Successful supports involve interactive software that allows teachers to record, edit and embed multimedia and expand intuitive presentation formats that encourage highly modernized skills such as crowdsourcing, which represents outside-the-box thinking in the field of education.
Such applications have built-in features that allow instructors to encourage students to investigate a plurality of concepts, drawing from a variety of attention-retaining methods in classroom presentations. An even more exciting consequence of their use in education points to tech integration as a potential equalizer of learning differences. These practices allow instructors to tailor lessons in ways that are not only engaging for diverse learners but also encourage students to sharpen skill sets that embody real-world relevance.
The Theory of Connectivism and Community-Informed Learning
Young people emerging from the pandemic exhibited a unique set of academic needs that signaled to educators that students desperately needed them to strengthen and revitalize their commitment to student-based learning theories. Intriguing learning theories sometimes organically originate with students themselves, and the technologically driven idea of connectivism in education is one such example.
Rooted in cyber-learning, connectivism fosters the best of community-informed learning supported by technologically driven materials. Students elevated the use of connectivism during quarantine as they taught themselves to synthesize and meta-analyze various sources of online information. Today, this represents a shift in classrooms where digital communication blends with the in-person exchange of information, ideas and perspectives. Features of this model are fundamentally based on a free flow of individual or collective expression, integrated with virtual, and often globalized, value applications.
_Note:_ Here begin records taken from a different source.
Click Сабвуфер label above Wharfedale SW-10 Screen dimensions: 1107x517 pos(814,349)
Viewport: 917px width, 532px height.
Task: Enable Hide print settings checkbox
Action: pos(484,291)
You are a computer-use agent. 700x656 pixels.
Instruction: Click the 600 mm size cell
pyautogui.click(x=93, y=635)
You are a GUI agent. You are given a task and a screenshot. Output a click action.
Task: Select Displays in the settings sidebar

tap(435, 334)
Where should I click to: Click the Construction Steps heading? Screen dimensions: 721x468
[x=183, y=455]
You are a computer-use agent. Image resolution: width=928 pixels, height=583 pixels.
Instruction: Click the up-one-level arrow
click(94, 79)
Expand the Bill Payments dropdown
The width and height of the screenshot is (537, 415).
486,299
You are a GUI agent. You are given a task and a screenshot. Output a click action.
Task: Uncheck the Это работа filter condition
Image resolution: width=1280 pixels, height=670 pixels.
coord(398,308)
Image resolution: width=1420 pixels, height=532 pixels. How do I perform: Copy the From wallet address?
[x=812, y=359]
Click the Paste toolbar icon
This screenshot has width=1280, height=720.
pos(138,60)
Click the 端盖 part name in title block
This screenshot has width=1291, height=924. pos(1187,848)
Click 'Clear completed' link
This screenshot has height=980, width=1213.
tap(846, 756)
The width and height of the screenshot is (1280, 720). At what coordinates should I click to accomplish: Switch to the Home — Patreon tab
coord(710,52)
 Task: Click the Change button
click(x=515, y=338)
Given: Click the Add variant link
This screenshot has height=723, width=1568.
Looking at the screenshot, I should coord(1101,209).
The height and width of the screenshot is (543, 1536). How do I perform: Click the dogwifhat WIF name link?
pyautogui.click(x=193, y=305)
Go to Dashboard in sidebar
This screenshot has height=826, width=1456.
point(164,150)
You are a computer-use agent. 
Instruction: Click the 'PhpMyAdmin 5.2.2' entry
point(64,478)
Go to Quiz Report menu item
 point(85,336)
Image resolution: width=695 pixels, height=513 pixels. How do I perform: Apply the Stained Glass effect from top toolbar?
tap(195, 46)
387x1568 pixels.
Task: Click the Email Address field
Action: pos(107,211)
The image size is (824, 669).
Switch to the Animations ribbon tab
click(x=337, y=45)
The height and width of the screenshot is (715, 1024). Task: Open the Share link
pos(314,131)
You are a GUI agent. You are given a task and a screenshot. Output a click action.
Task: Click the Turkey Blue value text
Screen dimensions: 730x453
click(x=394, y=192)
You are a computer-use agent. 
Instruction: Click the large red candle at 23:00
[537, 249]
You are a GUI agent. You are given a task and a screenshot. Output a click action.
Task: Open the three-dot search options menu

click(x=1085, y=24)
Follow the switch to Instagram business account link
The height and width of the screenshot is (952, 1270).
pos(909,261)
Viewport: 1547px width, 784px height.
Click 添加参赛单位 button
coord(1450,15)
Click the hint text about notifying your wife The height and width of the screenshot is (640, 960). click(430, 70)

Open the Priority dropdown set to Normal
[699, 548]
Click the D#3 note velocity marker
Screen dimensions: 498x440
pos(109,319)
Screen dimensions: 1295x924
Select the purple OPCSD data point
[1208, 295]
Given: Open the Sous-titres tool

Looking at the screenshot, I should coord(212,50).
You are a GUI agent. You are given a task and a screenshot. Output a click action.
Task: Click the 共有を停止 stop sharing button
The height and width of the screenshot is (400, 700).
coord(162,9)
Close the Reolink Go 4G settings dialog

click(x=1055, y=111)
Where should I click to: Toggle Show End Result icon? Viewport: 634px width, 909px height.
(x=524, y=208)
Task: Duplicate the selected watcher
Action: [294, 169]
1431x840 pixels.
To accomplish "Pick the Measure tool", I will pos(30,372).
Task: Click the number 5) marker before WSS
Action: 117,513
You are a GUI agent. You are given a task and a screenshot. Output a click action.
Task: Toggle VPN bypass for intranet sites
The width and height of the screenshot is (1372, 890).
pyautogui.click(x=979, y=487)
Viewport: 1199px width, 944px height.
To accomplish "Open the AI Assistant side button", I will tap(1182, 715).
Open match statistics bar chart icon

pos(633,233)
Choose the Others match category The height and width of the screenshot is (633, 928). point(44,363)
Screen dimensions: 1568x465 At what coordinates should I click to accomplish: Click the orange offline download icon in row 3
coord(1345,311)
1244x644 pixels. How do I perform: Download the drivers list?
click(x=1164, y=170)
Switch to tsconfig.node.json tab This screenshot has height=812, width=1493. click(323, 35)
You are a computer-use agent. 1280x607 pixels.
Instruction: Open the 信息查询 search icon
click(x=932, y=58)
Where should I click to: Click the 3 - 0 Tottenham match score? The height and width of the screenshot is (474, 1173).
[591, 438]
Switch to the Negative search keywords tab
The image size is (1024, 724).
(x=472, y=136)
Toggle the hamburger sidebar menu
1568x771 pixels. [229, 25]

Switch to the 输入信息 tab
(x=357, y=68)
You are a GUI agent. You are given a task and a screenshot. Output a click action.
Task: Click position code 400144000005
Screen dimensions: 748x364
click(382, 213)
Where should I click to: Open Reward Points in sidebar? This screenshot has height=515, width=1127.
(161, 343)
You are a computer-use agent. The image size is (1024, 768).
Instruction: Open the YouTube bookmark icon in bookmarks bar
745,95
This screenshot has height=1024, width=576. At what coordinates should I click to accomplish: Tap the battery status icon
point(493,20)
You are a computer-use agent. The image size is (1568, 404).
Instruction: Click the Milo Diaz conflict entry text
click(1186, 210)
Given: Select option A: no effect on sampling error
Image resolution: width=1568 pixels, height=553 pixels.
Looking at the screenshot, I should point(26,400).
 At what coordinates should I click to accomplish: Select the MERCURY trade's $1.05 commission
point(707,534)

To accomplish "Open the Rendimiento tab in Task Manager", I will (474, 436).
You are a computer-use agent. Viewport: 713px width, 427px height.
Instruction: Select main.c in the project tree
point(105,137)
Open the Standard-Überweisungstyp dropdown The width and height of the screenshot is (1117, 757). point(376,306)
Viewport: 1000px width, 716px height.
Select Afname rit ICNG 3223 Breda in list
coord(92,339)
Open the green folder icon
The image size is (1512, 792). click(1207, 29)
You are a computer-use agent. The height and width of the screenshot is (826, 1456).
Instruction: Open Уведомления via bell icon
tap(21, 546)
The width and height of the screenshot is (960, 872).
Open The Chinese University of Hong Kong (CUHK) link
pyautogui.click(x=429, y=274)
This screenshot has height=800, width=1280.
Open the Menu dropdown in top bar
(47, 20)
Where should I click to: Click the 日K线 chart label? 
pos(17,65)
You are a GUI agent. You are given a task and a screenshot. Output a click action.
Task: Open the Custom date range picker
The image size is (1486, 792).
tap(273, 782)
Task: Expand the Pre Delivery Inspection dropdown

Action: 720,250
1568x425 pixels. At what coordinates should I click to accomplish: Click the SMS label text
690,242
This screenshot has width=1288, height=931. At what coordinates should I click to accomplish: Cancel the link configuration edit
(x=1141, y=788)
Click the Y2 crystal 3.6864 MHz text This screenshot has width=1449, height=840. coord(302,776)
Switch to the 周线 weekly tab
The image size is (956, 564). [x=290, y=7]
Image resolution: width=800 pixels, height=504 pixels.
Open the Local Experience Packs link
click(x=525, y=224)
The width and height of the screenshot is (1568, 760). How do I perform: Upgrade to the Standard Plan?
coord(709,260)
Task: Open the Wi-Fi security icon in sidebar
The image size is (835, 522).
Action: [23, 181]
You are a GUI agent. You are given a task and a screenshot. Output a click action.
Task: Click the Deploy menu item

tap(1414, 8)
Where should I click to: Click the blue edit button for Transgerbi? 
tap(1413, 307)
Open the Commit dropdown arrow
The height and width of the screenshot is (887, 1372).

This quickly evolving learning style has helped students to make sense of their personal experiences as they navigate a plethora of digital materials related to their intellectual pursuits. Teachers using this model generally view themselves as guides in a more student-directed educational process, rather than center-stage bearers of information, which is a key feature of many post-pandemic learning environments.
On the Horizon
Teachers know conversations about learning styles are ongoing dialogues, and what’s next on the horizon is a bit of a mysterious haze for everyone. For example, in January of this year, Elon Musk announced that one of his companies had successfully implanted a chip into the brain of a human subject.
While the implications for medicine and science are vast, educators have a vested interest in the outcome of events like this, too. It’s unknown how long it will be before this kind of technology is available to students sitting in classrooms, or whether a blending of technology and neuroscience changes the landscape of learning theory — nonetheless, it’s a possibility that certainly can’t be dismissed, at this point.
One thing that is certain, however, is that instructors are teaching during a time that requires receptivity to a rapidly changing set of dynamics, something that I am acutely aware of in my own classrooms. While traditional learning models like VARK still have a place in an educator’s toolbox, there is now access to a previously unimaginable trove of learning options — and contemplating critical pieces of data can be essential in framing the foundations of modern classrooms. With this knowledge in hand, teachers are capable of reshaping and redefining pedagogical strategies in real-time as they embrace new opportunities to optimize learning for students.